Romano è editorialista del Corriere della Sera e di Panorama e collabora con varie altre testate, nella sua lunga carriera di giornalista ha lavorato a Milano, Parigi, Londra e Vienna; nel 1954 ha intrapreso la carriera diplomatica – è stato Direttore generale degli Affari culturali del Ministero degli Esteri, rappresentate alla NATO e ambasciatore a Mosca durante gli anni della perestrojka. Come storico e docente si è occupato nei suoi studi e nei suoi libri soprattutto di Storia italiana e francese a cavallo tra l’Otto e il Novecento.
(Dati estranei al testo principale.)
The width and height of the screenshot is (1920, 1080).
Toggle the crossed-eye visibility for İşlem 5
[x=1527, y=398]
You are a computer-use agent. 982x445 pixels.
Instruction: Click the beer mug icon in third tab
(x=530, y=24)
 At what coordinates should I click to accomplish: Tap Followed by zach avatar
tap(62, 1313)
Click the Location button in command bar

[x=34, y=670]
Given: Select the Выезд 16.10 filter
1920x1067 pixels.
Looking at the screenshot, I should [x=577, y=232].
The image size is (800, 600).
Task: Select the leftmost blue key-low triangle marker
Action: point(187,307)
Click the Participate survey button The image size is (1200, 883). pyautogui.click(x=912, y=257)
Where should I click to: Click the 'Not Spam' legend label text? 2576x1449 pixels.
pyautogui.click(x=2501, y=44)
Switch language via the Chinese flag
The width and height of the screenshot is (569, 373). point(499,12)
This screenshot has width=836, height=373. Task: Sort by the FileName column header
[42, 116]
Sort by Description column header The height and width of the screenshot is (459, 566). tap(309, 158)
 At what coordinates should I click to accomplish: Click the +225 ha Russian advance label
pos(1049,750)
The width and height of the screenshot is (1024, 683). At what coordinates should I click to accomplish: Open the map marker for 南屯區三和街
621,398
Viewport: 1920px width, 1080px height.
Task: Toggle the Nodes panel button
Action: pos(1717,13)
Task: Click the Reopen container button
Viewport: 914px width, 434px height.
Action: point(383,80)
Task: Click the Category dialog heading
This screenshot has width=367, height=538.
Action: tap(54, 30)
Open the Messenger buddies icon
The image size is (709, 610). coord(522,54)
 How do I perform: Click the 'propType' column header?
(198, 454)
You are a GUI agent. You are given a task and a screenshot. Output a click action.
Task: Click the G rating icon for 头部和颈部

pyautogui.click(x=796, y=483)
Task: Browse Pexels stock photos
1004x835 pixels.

Il libro in presentazione a Bassano è scritto da Romano assieme allo storico francese Marc Lazar, e raccoglie un dialogo-confronto sul tema “Italia” moderato dal giornalista Michele Canonica, entrambi i coautori studiosi di cose italiane di fama internazionale. I 150 anni di Storia dell’Unità italiana hanno rilanciato un dibattito vitale e attento, quando non troppo incline alla retorica, sul senso di considerare il nostro un Paese, una Nazione, una Terra dei padri comune – la maiuscola semantica andrebbe sugli articoli – e non gli Stati Uniti d’Italia. Nel libro, un buon baedeker che propone una riflessione a tre voci sulla questione, si parte dalla considerazione dell’eterno confronto tra identità nazionale e radici locali e si analizza lo stato dei vari pilastri dell’edificio Italia, portanti e non: la cultura e la scuola, la pubblica amministrazione e l’economia, la sanità e le forze armate, ma anche la gastronomia, lo spettacolo, il design. L’obiettivo degli autori è quello di fare un check up completo a quello che è un organismo nazionale ipocondriaco e pieno di magagne. Nel reparto sono tutti concordi nel diagnosticare al malato la carenza di una memoria condivisa sui passaggi cruciali della sua Storia, una sorta di amnesia-anemia miope che rende debole e pallido il sentimento dell’unità nazionale, difficile la guarigione, arduo l’indicare a consulto la prognosi per il futuro. L’appuntamento è a ingresso libero.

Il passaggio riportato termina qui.